You have to go by the numbers and follow them…this is not about allegiance to a particular school…it is about getting into medical school, which is highly competitive. As an example, when you look at the 8 allopathic (MD) medical schools in Texas, the majority of the medical school enrolees have undergraduate degrees from Rice or UT-Austin. So the formula to get into the medical school of your state of residence is to try to gain admission to the top private school or the top public school in your state for your undergraduate degree…in Texas it is Rice and UT-Austin; in California, it is Stanford and UCLA; in Nebraska, it is Creighton University and University of Nebraska; in Massachusetts, it is Harvard and University of Massachusetts; in Illinois, it is University of Chicago (Northwestern is probably tied) and University of Illinois.

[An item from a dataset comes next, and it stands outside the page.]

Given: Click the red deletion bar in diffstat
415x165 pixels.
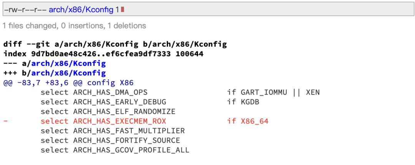Looking at the screenshot, I should (123, 9).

Once you gain acceptance to your top-tier state private university or top-tier state public university for your undergraduate degree, you can pick any major, but the majority of students who get accepted into medical school have a science degree. This is a matter of convenience for the premed student, as the requirements for applying to medical school are full of science courses. Certainly, you can focus on a non-science major, but you will have to work harder to fulfill all the science courses for pre-med, which will not be included within your non-science degree. From the time you enroll at university, start looking at MCAT test preparation, as a high MCAT score is also needed for acceptance to medical school.

So you made it to medical school…congratulations. In these tough economic times, the competition is fiercer, as the unemployed will join the ranks of returning to graduate schools or professional schools. During the basic science years, focus on neuroscience, behavioral sciences, brain and central nervous system (CNS) dissection in anatomy, pharmacology, genetics, epidemiology, statistics, research methodology, medical ethics and clinical trials. During the clinical clerkship years, focus on family medicine, internal medicine, psychiatry, neurology, neurosurgery, neuroradiology, neuropsychiatry, and psychiatric research.

For psychiatry residency, pick one that is going to give you the best chance of becoming a competent, modern, biological psychiatrist. The future of psychiatry is what I have been discussing above, so you need a program that does research into the neurobiology of mental illness. This type of program will best position you to develop the necessary knowledge and skills to be a modern biological psychiatrist. Although psychiatrists need to learn and utilize psychotherapy, it is not something that is utilized in daily psychiatric practice as a primary modality, as psychiatrists are just too expensive to relegate them to just talk therapy. Avoid psychiatric residencies that focus on psychotherapy only, as you will not learn the biological approach to psychiatry at those programs.

As you see, the modern biological psychiatrist wields diverse knowledge and skill set. The modern psychiatrist also requires an analytical mind to synthesize the various subjective data and produce a formulation for each patient. Hopefully, in the coming years, psychiatrists will be able to utilize objective biological tests to aid with diagnosis and treatment planning. This is an exciting time to join psychiatry, given it is at the brink of finding the cause (and cure) of mental illness.